◆ Exercise prompt
Provide the number of lines below that include "computer", without any other words.

◆ Supplied material
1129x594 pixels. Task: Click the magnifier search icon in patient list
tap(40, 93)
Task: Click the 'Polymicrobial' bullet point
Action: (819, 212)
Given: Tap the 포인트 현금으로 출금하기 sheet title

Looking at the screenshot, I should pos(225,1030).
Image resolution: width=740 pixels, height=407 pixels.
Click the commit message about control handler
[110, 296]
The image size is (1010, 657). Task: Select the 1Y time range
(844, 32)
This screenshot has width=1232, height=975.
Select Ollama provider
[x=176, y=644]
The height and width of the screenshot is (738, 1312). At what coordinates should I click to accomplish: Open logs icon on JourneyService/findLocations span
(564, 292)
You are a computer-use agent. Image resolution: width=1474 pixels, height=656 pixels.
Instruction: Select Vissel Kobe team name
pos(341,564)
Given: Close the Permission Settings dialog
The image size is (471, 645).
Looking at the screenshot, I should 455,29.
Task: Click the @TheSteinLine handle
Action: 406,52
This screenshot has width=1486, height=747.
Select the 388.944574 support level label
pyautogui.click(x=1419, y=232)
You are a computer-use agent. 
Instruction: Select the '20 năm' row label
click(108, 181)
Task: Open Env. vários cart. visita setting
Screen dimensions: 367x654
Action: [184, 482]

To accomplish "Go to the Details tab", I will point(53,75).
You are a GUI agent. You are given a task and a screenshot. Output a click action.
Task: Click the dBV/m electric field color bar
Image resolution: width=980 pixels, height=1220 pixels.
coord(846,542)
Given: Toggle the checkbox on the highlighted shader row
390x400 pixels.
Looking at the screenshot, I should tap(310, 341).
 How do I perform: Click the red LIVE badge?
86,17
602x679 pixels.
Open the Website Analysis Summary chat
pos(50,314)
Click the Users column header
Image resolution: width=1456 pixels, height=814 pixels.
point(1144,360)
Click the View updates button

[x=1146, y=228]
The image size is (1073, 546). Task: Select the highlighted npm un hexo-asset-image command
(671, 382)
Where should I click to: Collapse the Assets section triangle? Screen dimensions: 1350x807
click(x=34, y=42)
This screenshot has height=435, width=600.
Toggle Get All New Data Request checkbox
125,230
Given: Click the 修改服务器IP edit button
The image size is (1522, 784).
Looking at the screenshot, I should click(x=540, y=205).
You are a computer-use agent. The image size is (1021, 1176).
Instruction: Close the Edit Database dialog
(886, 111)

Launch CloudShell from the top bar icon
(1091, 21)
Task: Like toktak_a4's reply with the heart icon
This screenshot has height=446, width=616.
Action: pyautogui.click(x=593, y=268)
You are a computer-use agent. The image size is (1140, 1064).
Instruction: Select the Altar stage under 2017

◆ Response
4